## SOURCE EXTRACT
--*--

[PATCH v5 0/4] apparmor: cache buffers on percpu list if there is lock, contention

From: John Johansen
Date: Tue Oct 17 2023 - 05:21:28 EST


On 10/5/23 21:18, Sergey Senozhatsky wrote:
On (23/06/26 17:31), John Johansen wrote:
On 6/26/23 16:33, Anil Altinay wrote:
Hi John,

I was wondering if you get a chance to work on patch v4. Please let me know if you need help with testing.


yeah, testing help is always much appreciated. I have a v4, and I am
working on 3 alternate version to compare against, to help give a better
sense if we can get away with simplifying or tweak the scaling.

I should be able to post them out some time tonight.

Hi John,

Did you get a chance to post v4? I may be able to give it some testing
on our real-life case.

sorry yes, how about a v5. That is simplified with 3 follow on patches
that aren't strictly necessary, but some combination of them might be
better than just the base patch, but splitting them out makes the
individual changes easier to review.

---


df323337e507 ("apparmor: Use a memory pool instead per-CPU caches")
changed buffer allocation to use a memory pool, however on a heavily
loaded machine there can be lock contention on the global buffers
lock. Add a percpu list to cache buffers on when lock contention is
encountered.

--*--

## DATA SUPPLIED
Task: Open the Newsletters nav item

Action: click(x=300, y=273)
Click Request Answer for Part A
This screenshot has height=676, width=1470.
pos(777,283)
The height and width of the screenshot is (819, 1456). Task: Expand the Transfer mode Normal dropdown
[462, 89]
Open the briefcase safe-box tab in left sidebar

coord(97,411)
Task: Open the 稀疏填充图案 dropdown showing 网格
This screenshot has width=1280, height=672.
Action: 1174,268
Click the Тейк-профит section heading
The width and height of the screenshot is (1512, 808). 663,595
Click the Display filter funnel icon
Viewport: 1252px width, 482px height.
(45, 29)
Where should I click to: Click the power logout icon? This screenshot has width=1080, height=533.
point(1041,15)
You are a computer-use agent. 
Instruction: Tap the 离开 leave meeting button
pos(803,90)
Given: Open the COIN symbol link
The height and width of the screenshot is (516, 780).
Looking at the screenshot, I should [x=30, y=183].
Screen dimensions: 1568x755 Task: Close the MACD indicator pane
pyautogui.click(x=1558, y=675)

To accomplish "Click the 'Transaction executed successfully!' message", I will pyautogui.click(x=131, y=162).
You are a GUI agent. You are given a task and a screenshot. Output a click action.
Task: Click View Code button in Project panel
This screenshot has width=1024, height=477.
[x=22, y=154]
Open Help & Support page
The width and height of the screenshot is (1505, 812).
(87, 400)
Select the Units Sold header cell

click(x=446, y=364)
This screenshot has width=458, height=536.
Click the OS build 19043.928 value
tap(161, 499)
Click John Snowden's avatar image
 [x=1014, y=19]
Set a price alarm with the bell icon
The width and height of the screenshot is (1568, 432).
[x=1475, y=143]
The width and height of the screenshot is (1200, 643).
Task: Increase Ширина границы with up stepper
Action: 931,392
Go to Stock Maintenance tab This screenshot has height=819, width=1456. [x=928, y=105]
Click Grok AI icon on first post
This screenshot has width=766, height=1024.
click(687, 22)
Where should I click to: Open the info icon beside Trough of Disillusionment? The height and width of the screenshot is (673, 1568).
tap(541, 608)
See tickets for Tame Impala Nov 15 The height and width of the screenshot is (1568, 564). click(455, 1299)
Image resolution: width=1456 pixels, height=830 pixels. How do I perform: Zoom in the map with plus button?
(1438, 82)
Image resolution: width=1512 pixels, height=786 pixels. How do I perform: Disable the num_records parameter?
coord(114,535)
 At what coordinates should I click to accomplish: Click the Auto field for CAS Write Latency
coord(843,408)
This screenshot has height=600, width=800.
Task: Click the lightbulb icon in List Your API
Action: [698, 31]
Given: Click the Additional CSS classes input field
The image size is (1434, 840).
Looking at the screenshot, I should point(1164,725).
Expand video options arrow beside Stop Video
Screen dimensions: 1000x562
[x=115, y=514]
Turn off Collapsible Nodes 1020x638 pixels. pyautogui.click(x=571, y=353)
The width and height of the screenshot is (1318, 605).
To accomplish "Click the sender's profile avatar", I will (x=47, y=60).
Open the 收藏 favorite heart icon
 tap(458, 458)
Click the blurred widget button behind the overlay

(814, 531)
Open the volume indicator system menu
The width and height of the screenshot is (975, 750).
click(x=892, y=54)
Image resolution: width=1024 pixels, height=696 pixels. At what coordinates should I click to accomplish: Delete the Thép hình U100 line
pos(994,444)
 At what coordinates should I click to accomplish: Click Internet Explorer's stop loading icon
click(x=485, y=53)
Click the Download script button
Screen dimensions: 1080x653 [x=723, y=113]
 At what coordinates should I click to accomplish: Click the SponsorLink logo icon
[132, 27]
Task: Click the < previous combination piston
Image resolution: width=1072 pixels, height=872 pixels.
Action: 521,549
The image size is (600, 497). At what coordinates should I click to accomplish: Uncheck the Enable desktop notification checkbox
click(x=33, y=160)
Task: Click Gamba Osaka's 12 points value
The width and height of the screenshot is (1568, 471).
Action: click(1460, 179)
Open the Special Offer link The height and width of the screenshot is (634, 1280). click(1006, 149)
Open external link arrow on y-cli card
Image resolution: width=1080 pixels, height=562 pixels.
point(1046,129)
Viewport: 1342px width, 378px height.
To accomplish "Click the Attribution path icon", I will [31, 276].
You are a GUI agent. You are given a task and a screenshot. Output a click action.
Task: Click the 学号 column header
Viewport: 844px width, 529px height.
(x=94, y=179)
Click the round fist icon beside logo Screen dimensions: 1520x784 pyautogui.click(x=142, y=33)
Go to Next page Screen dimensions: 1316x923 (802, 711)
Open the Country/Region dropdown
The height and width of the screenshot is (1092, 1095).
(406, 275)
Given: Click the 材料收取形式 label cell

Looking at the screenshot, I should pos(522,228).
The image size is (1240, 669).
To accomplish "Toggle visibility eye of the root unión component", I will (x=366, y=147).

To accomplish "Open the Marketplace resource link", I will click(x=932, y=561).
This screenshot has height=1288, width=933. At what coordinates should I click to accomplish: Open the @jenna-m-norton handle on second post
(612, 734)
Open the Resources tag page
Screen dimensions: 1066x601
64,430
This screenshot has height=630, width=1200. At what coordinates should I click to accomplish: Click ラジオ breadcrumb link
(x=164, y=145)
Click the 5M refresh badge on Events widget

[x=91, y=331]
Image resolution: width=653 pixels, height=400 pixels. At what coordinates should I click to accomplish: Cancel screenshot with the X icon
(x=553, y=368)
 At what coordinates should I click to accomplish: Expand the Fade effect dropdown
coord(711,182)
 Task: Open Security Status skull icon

--*--

## WHAT YOU WILL DO
- a) In the AppArmor patch message, what did commit df323337e507 change buffer allocation to use?
- b) Copy the lines of the entries from the line with "Open the Resources tag page" to the line with "[x=91, y=331]", both included.

## TASK RESPONSES
- a) A memory pool.

- b)
Open the Resources tag page
Screen dimensions: 1066x601
64,430
This screenshot has height=630, width=1200. At what coordinates should I click to accomplish: Click ラジオ breadcrumb link
(x=164, y=145)
Click the 5M refresh badge on Events widget

[x=91, y=331]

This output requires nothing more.